Just eight weeks ago, Curry broke her collarbone in a bad bike crash while training for the Ironman triathlon.
"You know what? Not one time have I ever thought I wasn't doing this race," Curry said while out training on her big red trike. "I just had it in my mind I was doing the race even though doctors told me a few times you should get the race out of your head."
The hunched over position she was forced to ride in on her conventional triathlon bike was too painful to endure with a fractured clavicle. The upright position on the tricycle took a big weight off her shoulders. But there's something more painful than biking when you're training for a triathlon with a busted collarbone. Swimming 2.4 miles in the Ohio River is tough enough with 3,000 other people thrashing around on race day.
Curry has lost a lot of training time. She was cleared to get back in the water just two weeks ago.
"My orthopedic surgeon looked at my arm. He's a cyclist. He looked at it, manual tested it, and he said I'm weak," Curry said.
Her ordeal has made her realize there is a sea of people around her battling to overcome a weakness of their own.

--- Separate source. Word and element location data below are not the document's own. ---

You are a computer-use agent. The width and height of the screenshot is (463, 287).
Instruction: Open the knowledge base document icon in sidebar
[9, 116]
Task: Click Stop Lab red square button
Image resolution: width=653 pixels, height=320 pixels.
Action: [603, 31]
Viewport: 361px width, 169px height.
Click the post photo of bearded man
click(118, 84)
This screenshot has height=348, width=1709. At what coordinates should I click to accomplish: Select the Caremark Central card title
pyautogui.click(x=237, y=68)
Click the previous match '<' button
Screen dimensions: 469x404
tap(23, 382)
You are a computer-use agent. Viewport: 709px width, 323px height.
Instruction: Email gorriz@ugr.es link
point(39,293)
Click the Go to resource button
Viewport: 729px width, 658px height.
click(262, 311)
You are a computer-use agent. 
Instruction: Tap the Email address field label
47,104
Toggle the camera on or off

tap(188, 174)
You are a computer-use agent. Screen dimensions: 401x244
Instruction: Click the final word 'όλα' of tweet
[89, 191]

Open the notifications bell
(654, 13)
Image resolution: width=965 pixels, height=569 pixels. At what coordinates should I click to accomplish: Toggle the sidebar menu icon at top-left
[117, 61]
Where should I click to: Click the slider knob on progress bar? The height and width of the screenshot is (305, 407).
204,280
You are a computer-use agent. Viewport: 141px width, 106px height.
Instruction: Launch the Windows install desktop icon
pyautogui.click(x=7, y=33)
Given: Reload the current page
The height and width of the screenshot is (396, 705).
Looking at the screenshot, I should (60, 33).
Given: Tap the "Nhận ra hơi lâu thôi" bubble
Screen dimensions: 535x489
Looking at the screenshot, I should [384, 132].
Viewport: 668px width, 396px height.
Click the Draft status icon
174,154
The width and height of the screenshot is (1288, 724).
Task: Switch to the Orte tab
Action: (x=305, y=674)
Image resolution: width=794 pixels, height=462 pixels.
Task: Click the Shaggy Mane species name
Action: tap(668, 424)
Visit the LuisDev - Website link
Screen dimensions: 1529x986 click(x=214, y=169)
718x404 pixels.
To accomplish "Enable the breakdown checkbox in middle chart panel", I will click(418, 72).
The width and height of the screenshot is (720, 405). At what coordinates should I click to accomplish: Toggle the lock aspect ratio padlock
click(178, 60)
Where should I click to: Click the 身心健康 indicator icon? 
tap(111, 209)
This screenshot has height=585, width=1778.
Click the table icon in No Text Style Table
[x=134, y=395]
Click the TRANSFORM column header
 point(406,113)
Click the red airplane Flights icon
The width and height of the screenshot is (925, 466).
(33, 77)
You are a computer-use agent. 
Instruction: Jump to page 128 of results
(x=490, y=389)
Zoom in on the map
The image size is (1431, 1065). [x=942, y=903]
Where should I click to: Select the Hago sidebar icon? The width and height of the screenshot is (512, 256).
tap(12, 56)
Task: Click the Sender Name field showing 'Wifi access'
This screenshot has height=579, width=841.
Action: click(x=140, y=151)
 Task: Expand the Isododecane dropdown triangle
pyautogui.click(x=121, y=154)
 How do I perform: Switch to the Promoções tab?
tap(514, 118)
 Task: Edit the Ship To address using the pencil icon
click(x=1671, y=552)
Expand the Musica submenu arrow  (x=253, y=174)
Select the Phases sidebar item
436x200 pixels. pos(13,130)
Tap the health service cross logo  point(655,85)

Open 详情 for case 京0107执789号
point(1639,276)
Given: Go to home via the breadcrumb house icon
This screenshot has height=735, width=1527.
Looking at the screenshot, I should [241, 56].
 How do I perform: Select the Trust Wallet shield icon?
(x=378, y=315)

"Especially in Ironman, we're all struggling just the same," said Curry, "and when you're training, for a race, or fitness, or to change your health, or you have a heart condition, we're all in the same boat, trying to do the best we can."
Curry finished Ironman Louisville last year in 13 hours 41 minutes. Her only goal this year is to finish happy and healthy.
Ironman Louisville starts on the Ohio River next to Tumbleweed on Sunday, August 26 at 7 a.m. Just under 3,000 athletes representing 49 states and 16 different countries are expected to take part.